═════ Dataset rows

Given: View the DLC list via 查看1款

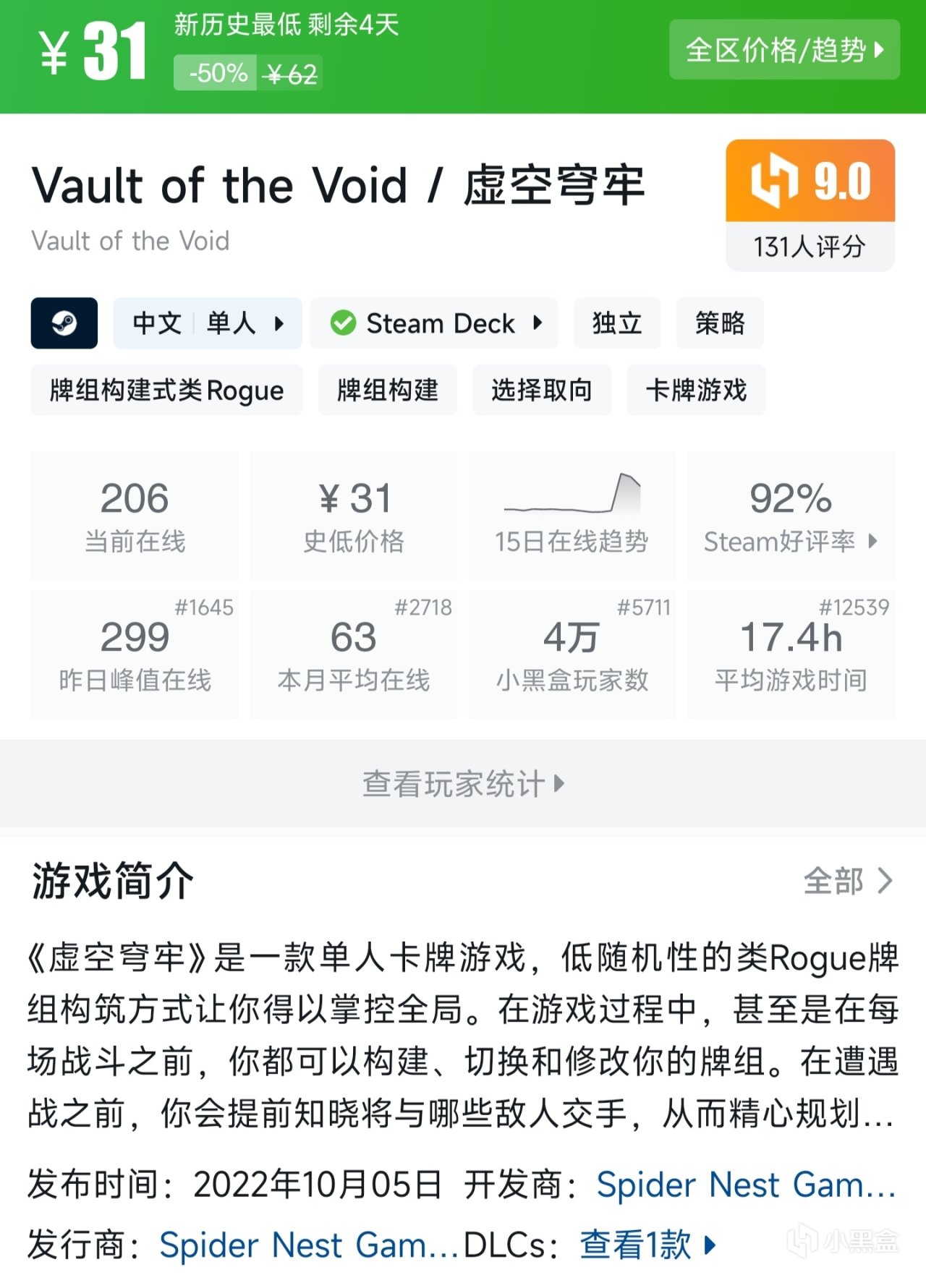Looking at the screenshot, I should (647, 1245).
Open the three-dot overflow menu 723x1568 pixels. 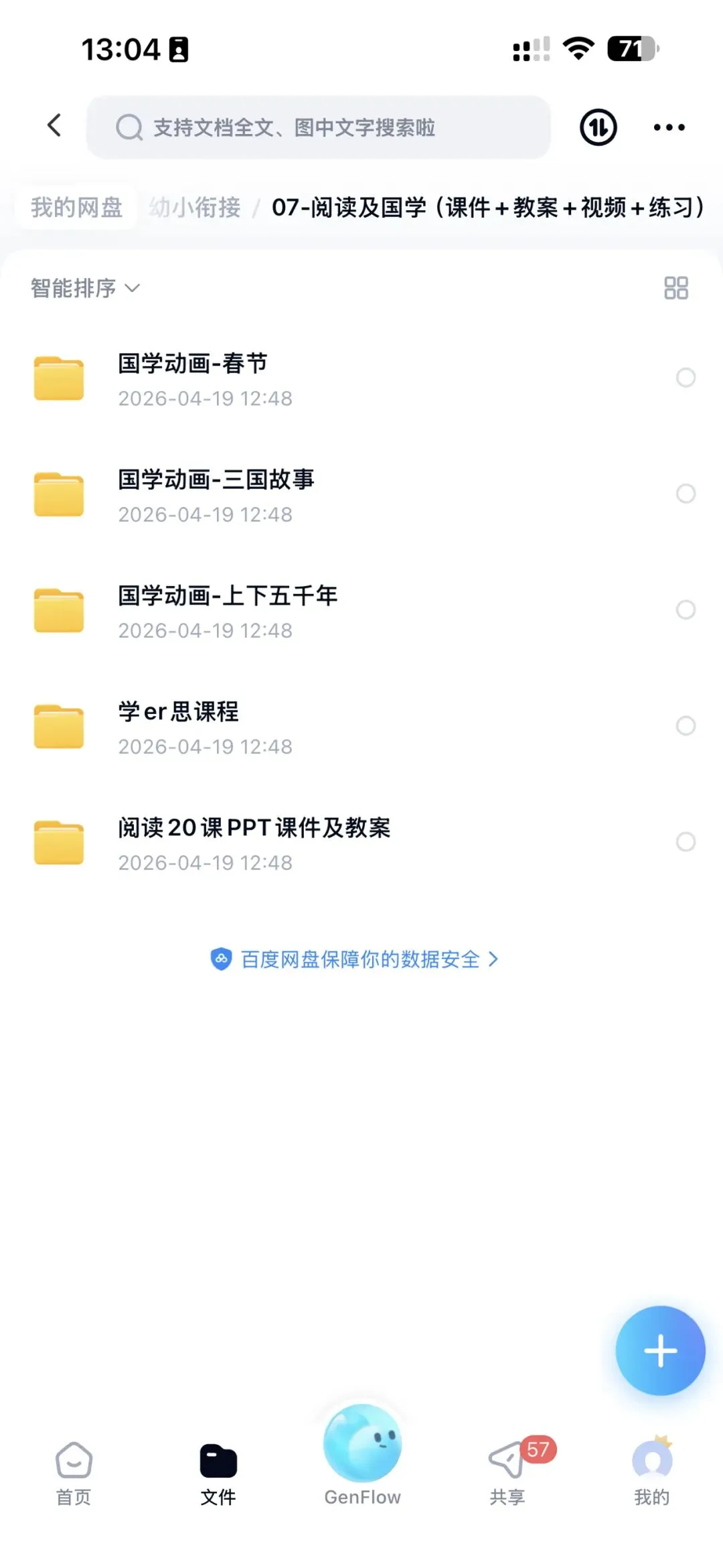click(669, 127)
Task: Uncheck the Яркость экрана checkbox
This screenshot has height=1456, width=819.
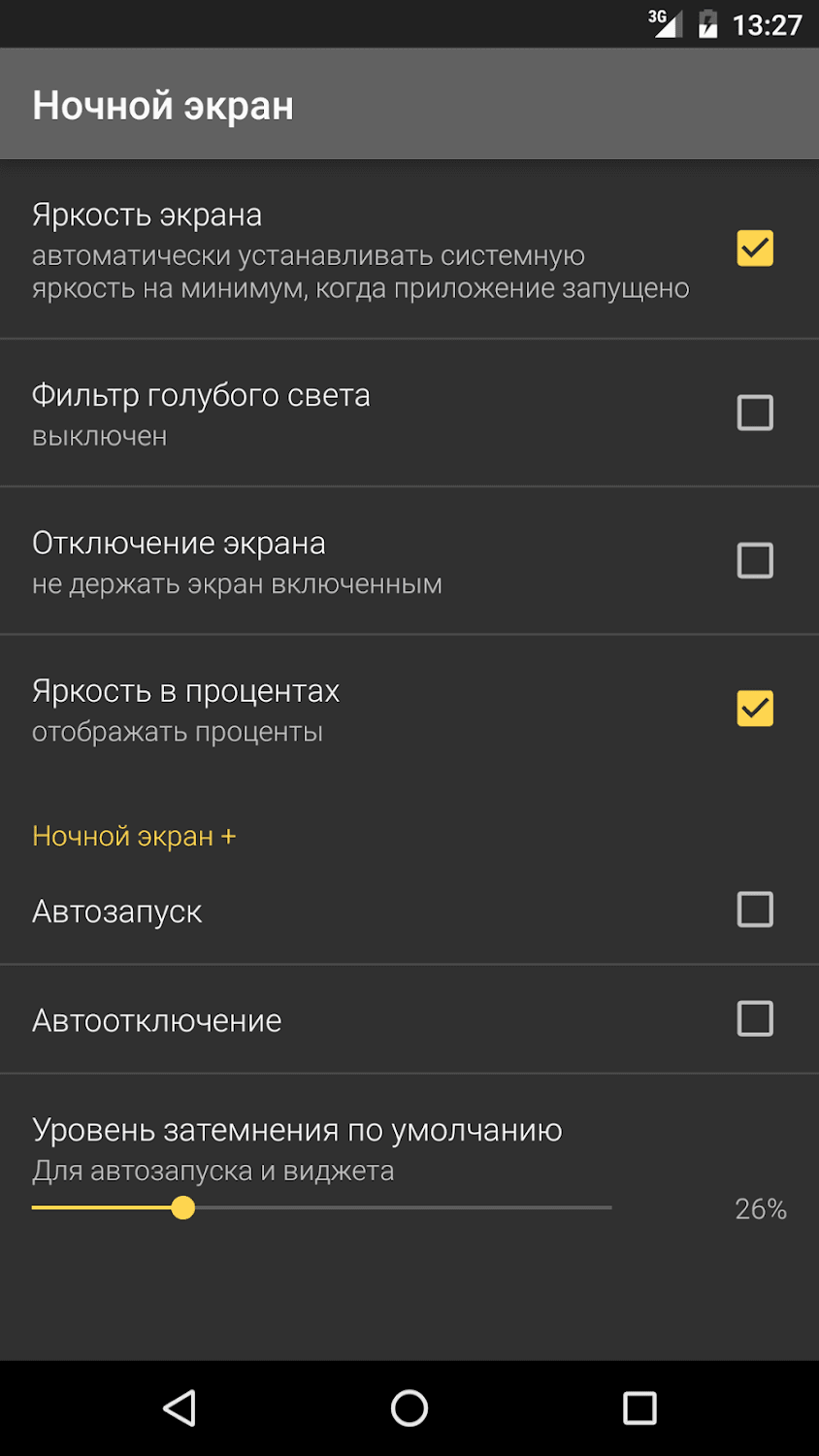Action: pyautogui.click(x=755, y=248)
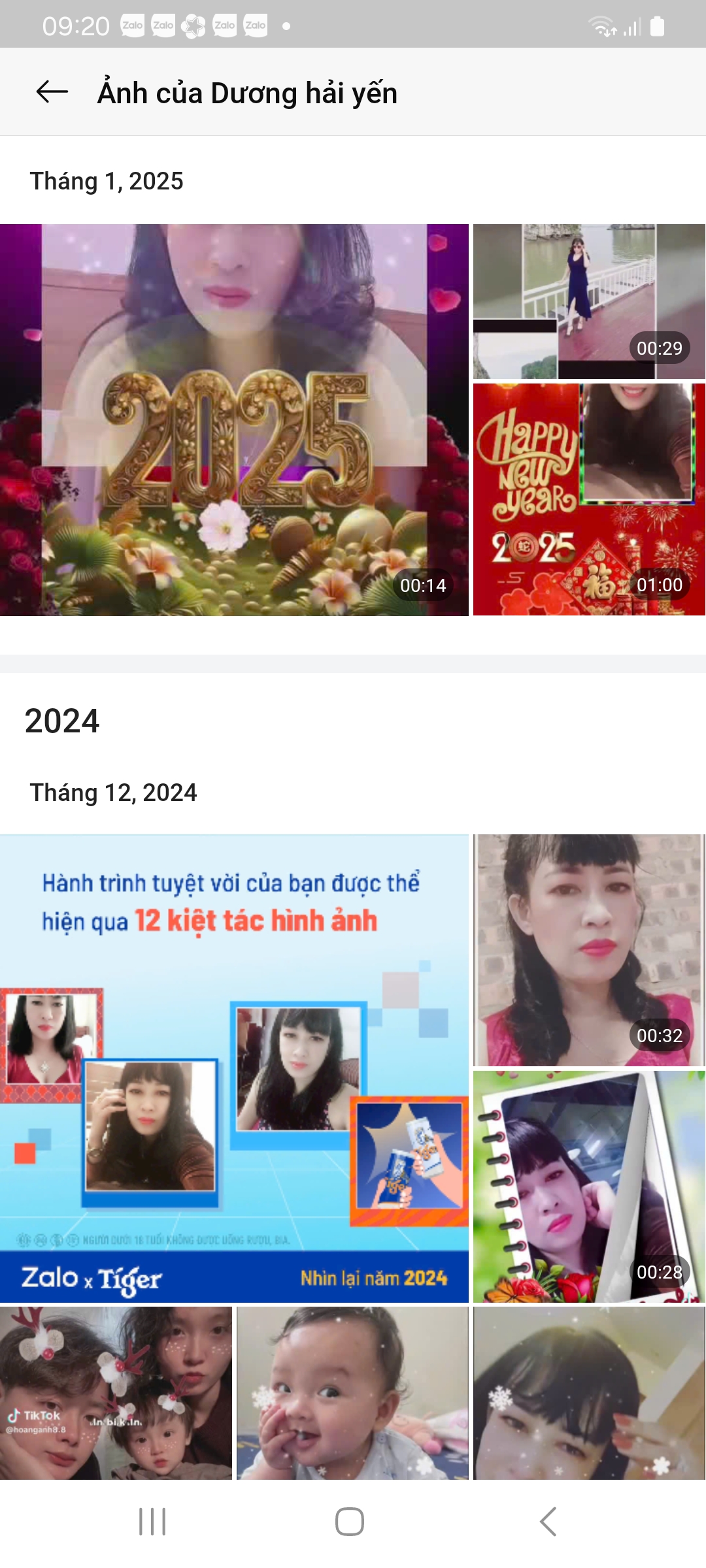Play the 00:29 video of woman on pier
Image resolution: width=706 pixels, height=1568 pixels.
[x=588, y=301]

══════════

Can you repeat, word for word, the lines of the items above starting at the one containing "Task: Uncheck the Яркость экрана checkbox" and ending with the last line of the items, leaving out the pictures?

Task: Uncheck the Яркость экрана checkbox
This screenshot has height=1456, width=819.
Action: pyautogui.click(x=755, y=248)
Play the 00:29 video of woman on pier
Image resolution: width=706 pixels, height=1568 pixels.
[x=588, y=301]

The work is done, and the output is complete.